• _Data to examine_

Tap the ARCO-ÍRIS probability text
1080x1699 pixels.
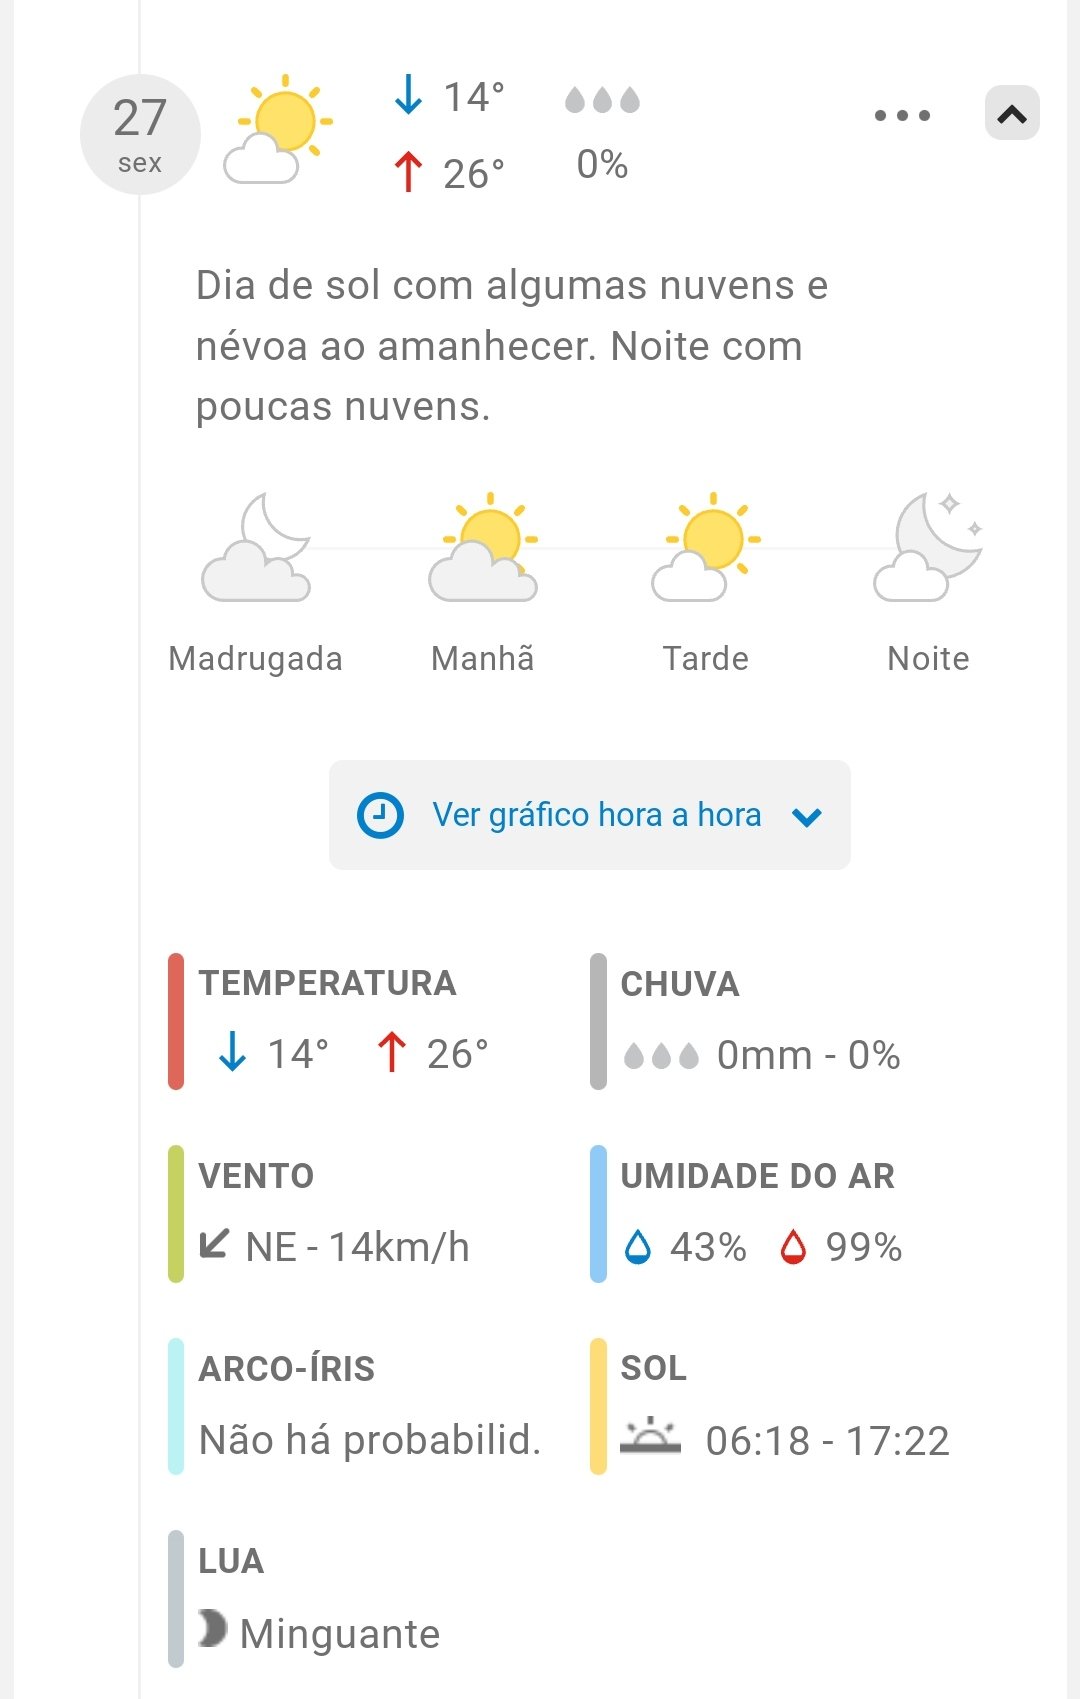(370, 1440)
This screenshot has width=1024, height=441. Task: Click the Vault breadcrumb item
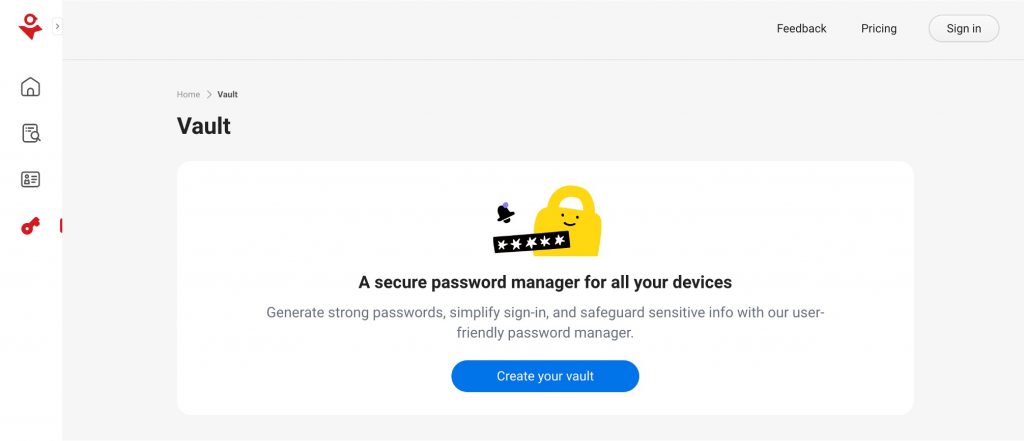228,95
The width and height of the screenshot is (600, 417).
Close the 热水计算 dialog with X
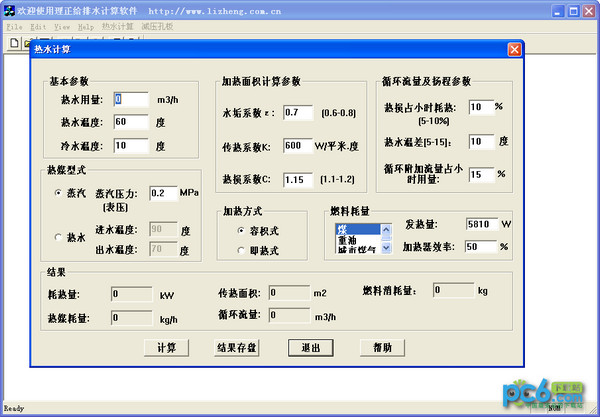click(514, 49)
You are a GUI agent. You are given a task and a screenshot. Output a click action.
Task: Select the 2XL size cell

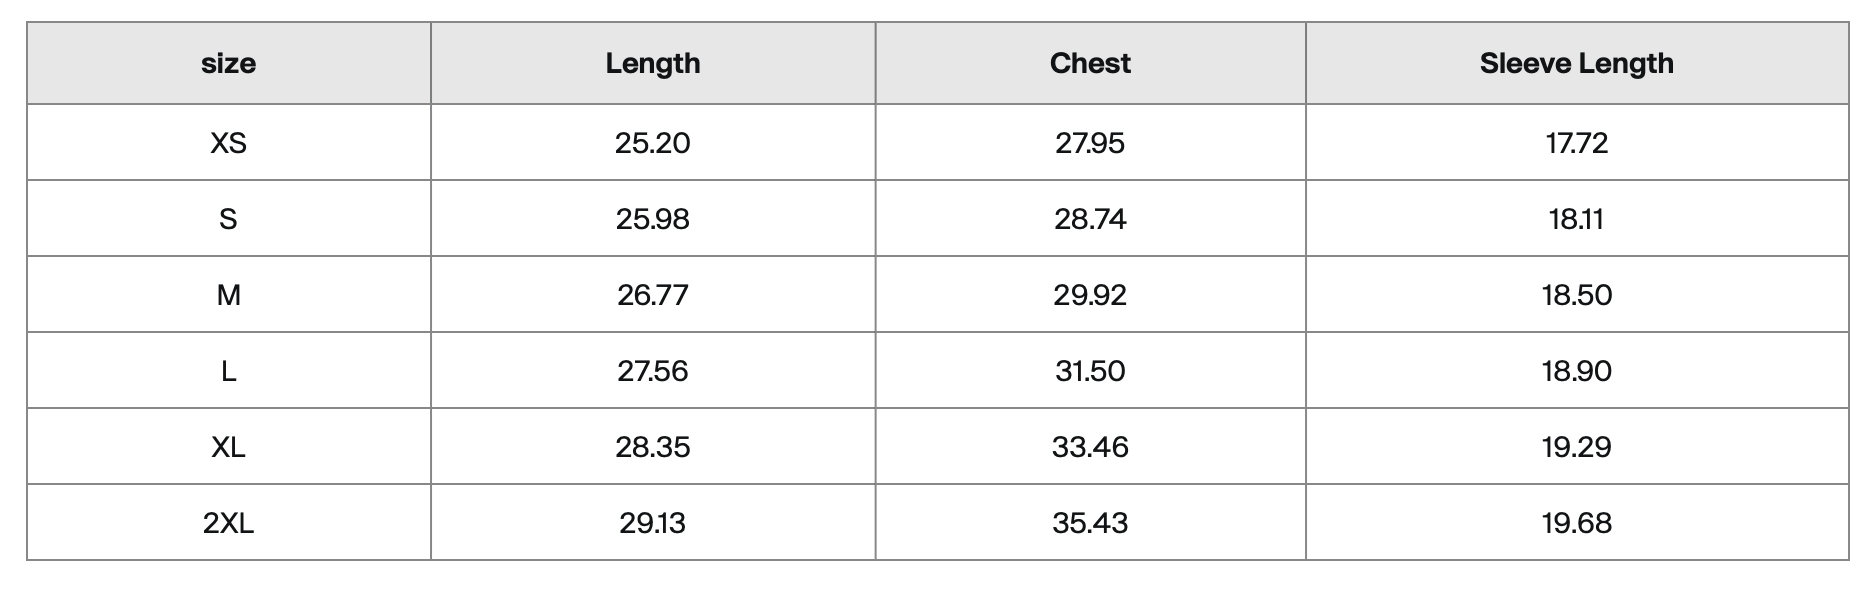tap(229, 522)
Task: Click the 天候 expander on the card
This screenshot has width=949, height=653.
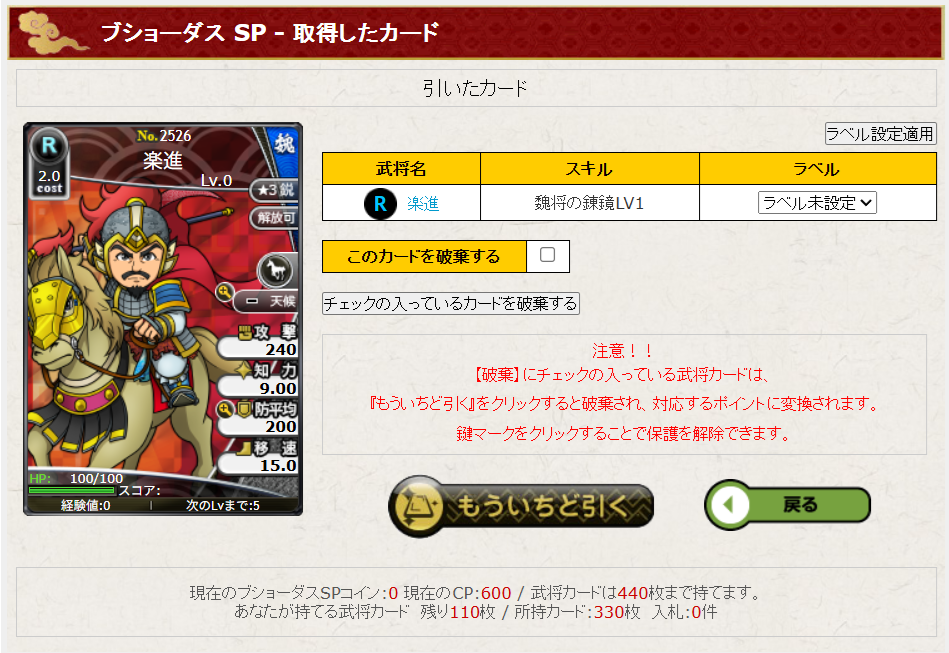Action: coord(268,301)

• _What the task asks_
Only the lines from the one with "1080x1699 pixels." through the end of the listing above should be output, exactly as written and with no pictures.

• _Finished task_
1080x1699 pixels.
(370, 1440)
This screenshot has width=1024, height=441. Task: Click the Vault breadcrumb item
228,95
The width and height of the screenshot is (600, 417).
Close the 热水计算 dialog with X
click(514, 49)
You are a GUI agent. You are given a task and a screenshot. Output a click action.
Task: Select the 2XL size cell

tap(229, 522)
Task: Click the 天候 expander on the card
This screenshot has width=949, height=653.
Action: coord(268,301)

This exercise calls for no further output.